Following Anish Kapoor and Christian Boltanski, it is Daniel Buren’s turn to be Paris’s guest and the subject of the annual, majestic solo exhibition “Monumenta” at the Grand Palais. A lifetime opponent of ceremony but a master of art done in situ, the Paris-born Buren’s career involves a consistent development of tools that aim to reveal their environment’s architectural and symbolic complexity.
Since 1965, Buren has primarily used stripes in two colors, covering the street or billboards, or most notoriously the rotunda during the Sixth Guggenheim International in 1971, when the other features artists successfully rejected his contribution.
Perhaps surprisingly, Buren’s exhibition Monumenta 2012 [open through June 26] doesn’t tackle the height of the curved building space like previous shows have attempted to do. Instead, the artist has focused on a game of natural light: after passing through a specially-built, tunnel-like entrance, viewers are faced with a “forest” of sheer, colored disks on four black and white pillars. Depending on the weather and the time of the day “one can see 5 or 6 different shade of the same color within the day,” said Buren.
In an approach that echoes the tinted windows of his 2005 solo exhibition at the Guggenheim, the fluctuations of light reflect Buren’s enduring aim for a single piece to trigger an endless variation of experiences.

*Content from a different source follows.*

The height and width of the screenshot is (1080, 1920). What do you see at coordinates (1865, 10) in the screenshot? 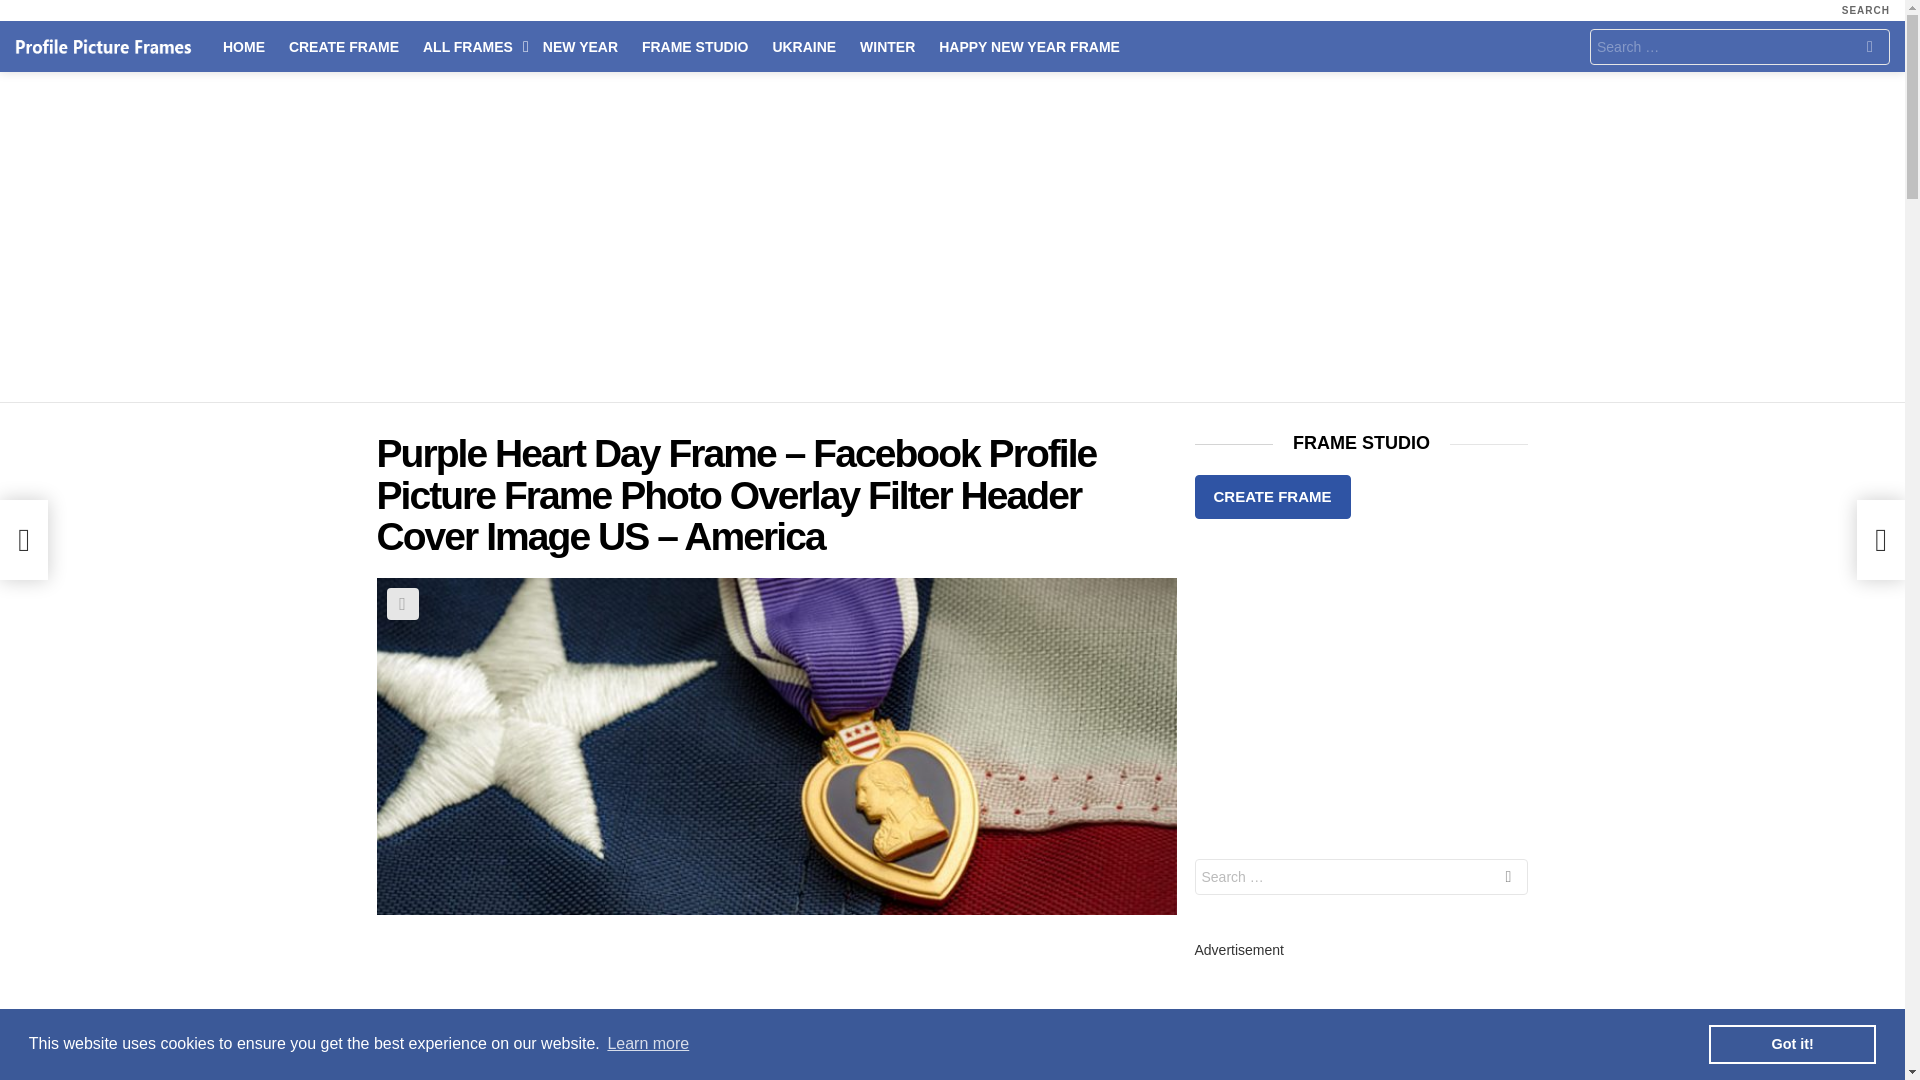
I see `SEARCH` at bounding box center [1865, 10].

A.i.A. spoke to Buren about the imperceptible politics of the Grand Palais.
ALICE PFEIFFER You’ve installed in a massive structure with overwhelmingly high walls. What are the physical challenges of such volumes?
DANIEL BUREN This is a very complex space. It’s both inspiring and dangerous-but not so much because of its size. The risks are linked to its beauty: the Grand Palais’ interiors are sumptuous, as green houses and glass buildings often are. You have to pay special attention for it not to dominate everything you do.
So this is the basic data you have to work with. Challenging its height is the first thing that comes to mind, but it’s not necessarily the most interesting one. You’ll always risk being slightly ridiculous if competing with such a height. I think Richard Serra is the only one who did it successfully.
PFEIFFER How did you tackle the space?
BUREN The condition under which I accepted to show here was if I was allowed to block the main entrance, and only use the smaller, side ones. Because this main entrance is extremely badly placed and destroys everything you can do here. I hence created a tunnel for people to walk through, and gradually see the work.
PFEIFFER You once wrote that “museums guarantee a piece of work as art”—arguably Monumenta guarantees the artist as a kind of genius. How do you feel about that?
BUREN I try not to think of things on that level—I’m pretty happy to have been invited of course. [Laughs.] What I do think about is the incredible difficulty of finding artists suitable for such a challenge. Monumenta is an incredibly tough concept. Of all the artists I know—and I know quite a few by now—I can only think of 15 who would be able to do a good job here, because the space is so complicated. There are several artists who work on space, but few truly work with space. If Monumenta is to keep going for 20, 30 years, it’s going to be a tough ride. And a bad Monumenta show is far more tragic that a bad Centre Pompidou show.
PFEIFFER Following the infamous 1971 Guggenheim group show “The 6th Guggenheim International Exhibition”, your work has often been perceived as provocative and triggered violent reactions. Do you think this show could raise controversy?
BUREN Provocation has never been my aim, I never created a piece of work thinking “let’s annoy the bourgeois.” I find this type of approach totally pointless. When three of the artists at the Guggenheim show managed to get me kicked out, it came as a total shock—I mean, the piece had been validated by the museum.
Here at Monumenta, they can’t exactly kick me out. I certainly hope my work will create a debate; that’s always fantastic. But when a piece turns into a real polemic, like the Palais Royal gardens, this can be very hard. I don’t think my work has ever been provocative-but artists wanting to kick someone out of a show-now that’s provocation.
PFEIFFER You have never worked with a curator, and wrote in a 1970 essay, “Fonction du Musée,” criticizing the role of curation. Have your views changed?
BUREN There was no curator for Monumenta, nor for any of my shows. The idea of a curator for a solo show is something totally absurd to me. An artist needs someone to help him of course, but what do you need a curator for in a solo show? To do your grocery shopping? I can see the point in a group exhibition of course—but it can be a questionable practice when the curator becomes the only artist in the show, at the expense of everyone else. I feel this issue is present today more than ever.
PFEIFFER So you do not fear a “risk of museography,” as you once wrote about every artist’s creative act?
BUREN What you’re referring to is a text I wrote in the late 60s—and I feel some of it is no longer valid, because museums have changed so much since. They are not as dictatorial as they once were. Contemporary museums can be… well, just about anything really.